Januar 1991

Bäcker oder Metzger
Neues Jahr, altes Leid. Ich bin noch immer 20 Jahre alt und ein unglaublich fauler Sack. Eine Freundin ist weit und breit nicht in Sicht und meine schulischen Leistungen haben sich, wie es zu erwarten war, nicht verbessert. Und so ist es wenig verwunderlich, dass mein Klassenlehrer sich erneut beim Betrieb beschwert und mitteilt, dass es nicht wahrscheinlich ist, dass ich die Ausbildung schaffe. Abermals werde ich daraufhin von unserem Meister zu einem Gespräch gebeten. Alles wie vor vier Monaten. Doch irgendwie auch ernster. Mein Meister schlägt mir vor, es als Bäcker oder Metzger zu versuchen, weil ich scheinbar zu schlecht für diesen Beruf bin. Da ich als Metzger oder Bäcker ebenso ungeeignet bin, lehne ich einen Berufswechsel ab, verspreche erneut mich zu bessern und muss die nächsten Wochen im Zimmer neben dem Meister lernen. So bin ich unter ständiger Beobachtung, was aber nichts nützt, denn ich mache zwar den Eindruck als würde ich lernen, aber in Wirklichkeit blättere ich nur in den Fachbüchern rum, da ich kein Wort von dem verstehe, was dort geschrieben steht. Es interessiert mich auch nicht.

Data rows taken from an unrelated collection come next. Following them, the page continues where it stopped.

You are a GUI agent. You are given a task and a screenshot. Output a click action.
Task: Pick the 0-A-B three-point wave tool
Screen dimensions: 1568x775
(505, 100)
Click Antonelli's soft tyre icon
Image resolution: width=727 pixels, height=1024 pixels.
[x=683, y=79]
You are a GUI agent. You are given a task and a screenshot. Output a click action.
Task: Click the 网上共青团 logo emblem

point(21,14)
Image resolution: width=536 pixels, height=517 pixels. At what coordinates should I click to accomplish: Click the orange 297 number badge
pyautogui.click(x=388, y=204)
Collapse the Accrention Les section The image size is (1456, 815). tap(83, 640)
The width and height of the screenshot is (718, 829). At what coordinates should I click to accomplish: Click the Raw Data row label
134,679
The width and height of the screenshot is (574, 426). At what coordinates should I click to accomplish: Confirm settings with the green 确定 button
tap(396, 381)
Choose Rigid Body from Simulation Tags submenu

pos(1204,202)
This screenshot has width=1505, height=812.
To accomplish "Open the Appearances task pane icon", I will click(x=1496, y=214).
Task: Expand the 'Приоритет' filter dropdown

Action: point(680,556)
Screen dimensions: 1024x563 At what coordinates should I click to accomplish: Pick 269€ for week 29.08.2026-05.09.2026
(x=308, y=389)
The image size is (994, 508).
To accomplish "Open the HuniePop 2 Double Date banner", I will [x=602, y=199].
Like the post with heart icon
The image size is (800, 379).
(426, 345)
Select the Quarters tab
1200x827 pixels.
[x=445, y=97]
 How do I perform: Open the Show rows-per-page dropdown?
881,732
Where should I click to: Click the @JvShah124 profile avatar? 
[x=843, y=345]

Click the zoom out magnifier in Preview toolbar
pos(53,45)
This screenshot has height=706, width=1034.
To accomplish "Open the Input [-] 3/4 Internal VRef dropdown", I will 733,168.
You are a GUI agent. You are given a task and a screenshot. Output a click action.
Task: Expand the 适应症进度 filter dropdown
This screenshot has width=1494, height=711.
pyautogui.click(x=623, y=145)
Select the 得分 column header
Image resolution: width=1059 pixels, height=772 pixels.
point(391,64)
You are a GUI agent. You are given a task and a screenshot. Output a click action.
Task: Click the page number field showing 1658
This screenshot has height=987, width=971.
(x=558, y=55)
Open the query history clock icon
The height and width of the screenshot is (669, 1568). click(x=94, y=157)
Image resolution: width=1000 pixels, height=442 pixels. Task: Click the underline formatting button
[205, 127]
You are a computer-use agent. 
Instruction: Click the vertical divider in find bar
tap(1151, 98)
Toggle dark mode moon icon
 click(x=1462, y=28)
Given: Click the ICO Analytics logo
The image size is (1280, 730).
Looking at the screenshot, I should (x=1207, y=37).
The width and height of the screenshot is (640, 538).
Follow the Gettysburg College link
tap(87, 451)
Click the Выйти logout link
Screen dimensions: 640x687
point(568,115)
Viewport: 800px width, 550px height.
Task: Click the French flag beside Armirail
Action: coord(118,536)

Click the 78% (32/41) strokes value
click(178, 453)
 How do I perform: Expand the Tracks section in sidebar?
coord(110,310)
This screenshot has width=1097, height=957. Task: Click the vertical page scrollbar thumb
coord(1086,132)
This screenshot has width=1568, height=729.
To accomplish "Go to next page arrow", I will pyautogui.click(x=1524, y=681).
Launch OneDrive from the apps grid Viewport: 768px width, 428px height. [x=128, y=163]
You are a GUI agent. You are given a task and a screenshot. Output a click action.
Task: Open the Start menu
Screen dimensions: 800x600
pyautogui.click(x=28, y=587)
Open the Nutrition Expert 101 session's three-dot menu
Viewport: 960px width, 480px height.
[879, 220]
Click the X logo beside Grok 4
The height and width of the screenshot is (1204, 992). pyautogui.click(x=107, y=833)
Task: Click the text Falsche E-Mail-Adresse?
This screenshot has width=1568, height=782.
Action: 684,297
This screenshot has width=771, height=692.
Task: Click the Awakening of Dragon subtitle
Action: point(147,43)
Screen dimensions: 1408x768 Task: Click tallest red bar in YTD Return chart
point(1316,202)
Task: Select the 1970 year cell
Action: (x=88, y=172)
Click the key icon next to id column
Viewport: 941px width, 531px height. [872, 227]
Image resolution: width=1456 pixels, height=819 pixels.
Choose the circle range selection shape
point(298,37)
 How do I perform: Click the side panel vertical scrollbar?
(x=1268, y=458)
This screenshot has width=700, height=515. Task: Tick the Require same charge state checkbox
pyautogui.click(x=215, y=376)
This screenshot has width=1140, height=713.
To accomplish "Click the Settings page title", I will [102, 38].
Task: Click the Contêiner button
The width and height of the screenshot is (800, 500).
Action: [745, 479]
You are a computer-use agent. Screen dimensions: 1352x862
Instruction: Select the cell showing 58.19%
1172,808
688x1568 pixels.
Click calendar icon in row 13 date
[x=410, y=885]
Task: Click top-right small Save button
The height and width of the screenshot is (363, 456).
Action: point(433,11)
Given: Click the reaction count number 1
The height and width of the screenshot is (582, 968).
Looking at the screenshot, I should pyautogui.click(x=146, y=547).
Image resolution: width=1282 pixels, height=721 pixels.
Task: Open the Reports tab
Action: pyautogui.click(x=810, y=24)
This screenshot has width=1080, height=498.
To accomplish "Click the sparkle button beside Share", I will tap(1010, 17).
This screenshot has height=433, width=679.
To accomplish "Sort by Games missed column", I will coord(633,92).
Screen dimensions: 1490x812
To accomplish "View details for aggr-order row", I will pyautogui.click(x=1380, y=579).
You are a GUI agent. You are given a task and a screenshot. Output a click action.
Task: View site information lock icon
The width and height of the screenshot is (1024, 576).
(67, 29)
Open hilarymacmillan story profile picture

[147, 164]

Stattdessen genieße ich es, nicht in einer der dreckigen Hallen arbeiten zu müssen, sondern im warmen Büro zu sitzen, Musik zu hören und ab und zu ein paar technische Zeichnungen zu erstellen. Technische Zeichnungen sind übrigens das einzige, was ich hinkriege, ohne alles falsch zu machen. Und so erwecke ich den nächsten Wochen den Eindruck, dass ich es schaffen will und werde und darf deshalb meine Ausbildung fortsetzen. Ob das wirklich ein Glücksfall für mich ist, darf bezweifelt werden. Aber immerhin habe ich mir so ein wenig Luft verschafft.